Che cos’è un pianeta nano?

Plutone e Caronte ripresi dalla sonda New Horizon in avvicinamento al pianeta nano.Crediti: NASA-JHUAPL-SWRI
Plutone e Caronte ripresi dalla sonda New Horizon in avvicinamento al pianeta nano.
Crediti: NASA-JHUAPL-SWRI

Nel nostro Sistema Solare orbitano attorno al Sole milioni di corpi celesti. Massa, dimensioni e composizione di questi oggetti cambiano enormemente: si va da Giove, gigante gassoso il cui volume è 1300 volte quello della Terra, a oggetti come l’asteroide Duende, più piccolo di un campo da calcio.
Nel tentativo di creare uno schema in cui ordinare questa miriade di oggetti, gli astronomi ne hanno chiamati alcuni pianeti, altri asteroidi, comete, pianeti nani.

Quella di pianeta nano è una classificazione recente: è stata creata nel 2006 dall’IAU (Internazional Astronomical Union – l’Unione Astronomica Internazionale) e da allora conta 5 membri: Cerere, Plutone, Haumea, Makemake, Eris.
Ma che cos’è, esattamente, un pianeta nano? E cosa lo distingue dai suoi fratelli maggiori, i pianeti propriamente detti? In casi come questi, la cosa migliore è partire dalla definizione.

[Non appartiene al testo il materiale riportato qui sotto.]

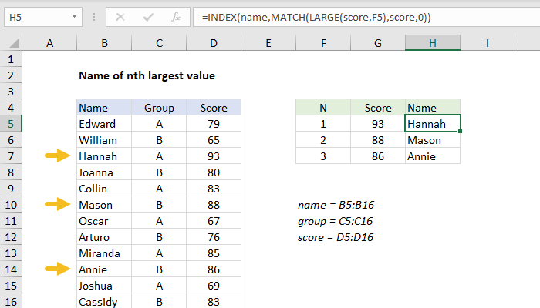Click the cancel X icon in formula bar
The height and width of the screenshot is (308, 540).
(x=120, y=16)
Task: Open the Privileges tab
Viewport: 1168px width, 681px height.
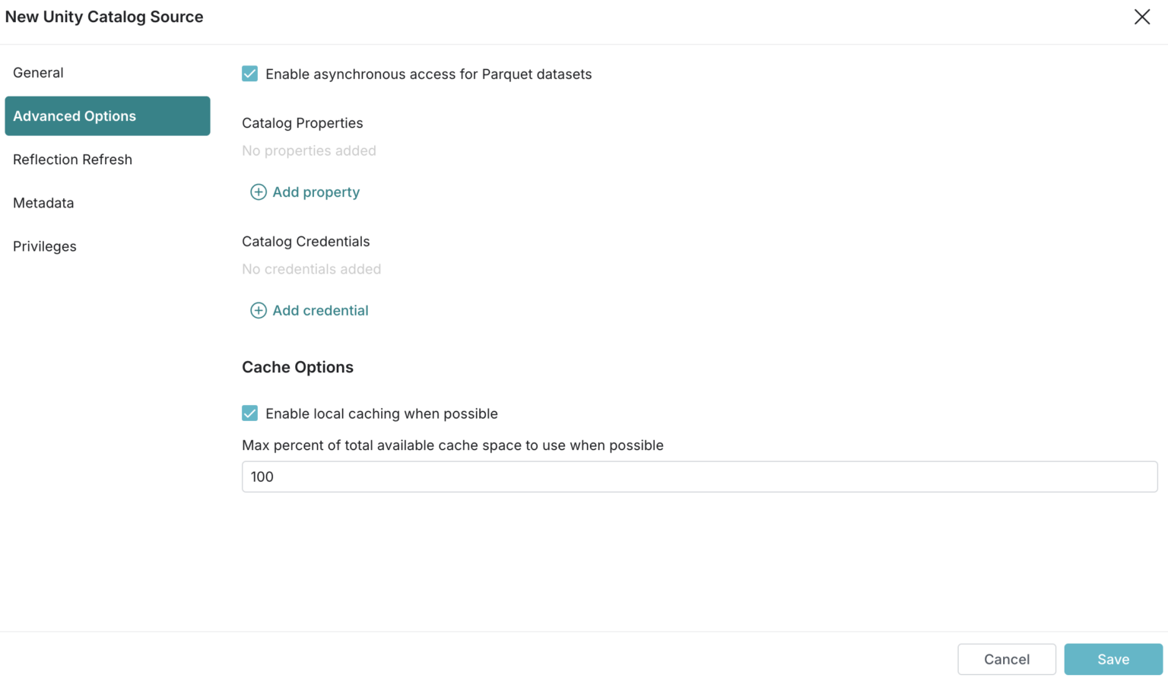Action: (45, 246)
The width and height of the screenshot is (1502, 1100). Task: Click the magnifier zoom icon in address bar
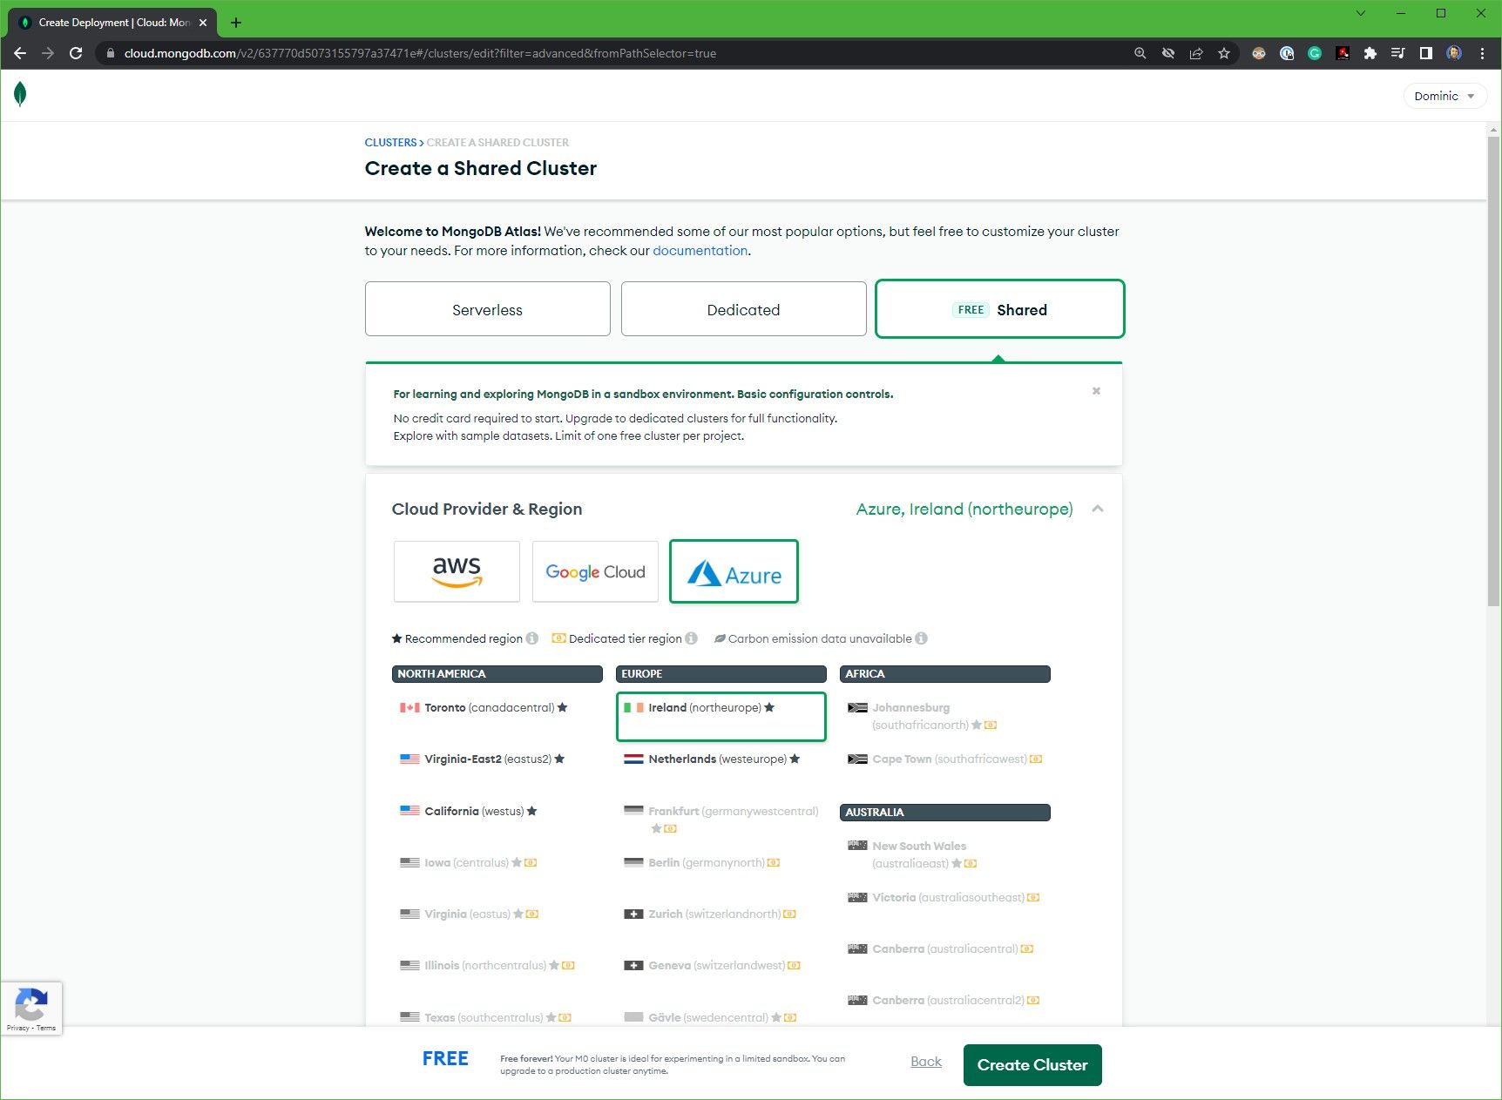click(x=1140, y=53)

Un pianeta [nano] è un corpo celeste che:

  1. è in orbita attorno al Sole;
  2. ha sufficiente massa perché la sua gravità possa vincere le forze corpo rigido facendogli raggiungere l’equilibrio idrostatico (forma quasi sferica);
  3. [non] ha ripulito le vicinanze della sua orbita;
  4. [non è un satellite.]

In realtà queste sono due definizioni in una: se si omette il contenuto delle parentesi quadre avrete la definizione di pianeta, viceversa quella di pianeta nano. Ciò significa che per un corpo celeste più o meno sferoidale che orbiti direttamente attorno al Sole, lo status è determinato unicamente dalla negazione al punto 3: se ha ripulito le vicinanze della sua orbita è un pianeta, altrimenti è un pianeta nano.
Per farla semplice, un pianeta nano è un corpo celeste che orbita direttamente attorno al Sole (1. + 4.), è abbastanza grande da essere tondo (2.) ma non tanto da essere considerato un pianeta a tutti gli effetti (3.).

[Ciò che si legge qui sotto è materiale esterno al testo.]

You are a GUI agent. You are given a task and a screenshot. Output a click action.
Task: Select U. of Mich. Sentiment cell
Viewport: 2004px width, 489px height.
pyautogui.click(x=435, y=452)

Tutto chiaro, dunque? Non proprio.
Data la definizione, alcuni scienziati si sono interrogati su cosa volesse dire esattamente “ha ripulito le vicinanze della sua orbita”, portando a interpretazioni anche bizzarre.
Ad esempio, l’orbita della Terra incrocia quelle di migliaia di altri oggetti (i NEOs – Near Earth Objects); sono quelli che ogni estate generano titoli apocalittici sui giornali non appena la probabilità che uno di essi colpisca la Terra supera l’uno su mille fantastiliardi. Il nostro pianeta, dunque, non avrebbe ripulito le vicinanze della sua orbita. Marte e Nettuno si trovano all’incirca nella stessa situazione della Terra.
Anche Giove ha sulla sua orbita due nutriti gruppi di asteroidi – i cosiddetti Troiani – fatto che un’interpretazione integralista della definizione di cui sopra porterebbe a chiamare “pianeta nano” il più grande corpo celeste del Sistema Solare dopo il Sole.
In realtà, l’aver ripulito le vicinanze della propria orbita sta a significare che nelle sue vicinanze un pianeta sia dominante dal punto di vista gravitazionale, essendo in grado di modificare l’orbita dei corpi minori vicini attraverso la cattura, l’impatto, risonanze orbitali, etc… In quest’ottica gli esempi di prima cessano di essere paradossali, in quanto i NEOs sono fortemente influenzati dal passaggio della Terra, mentre i Troiani di Giove si trovano nei punti Lagrangiani L4 e L5 del sistema Sole-Giove, cosa che rende senza dubbio il gigante gassoso gravitazionalmente dominante nei loro confronti.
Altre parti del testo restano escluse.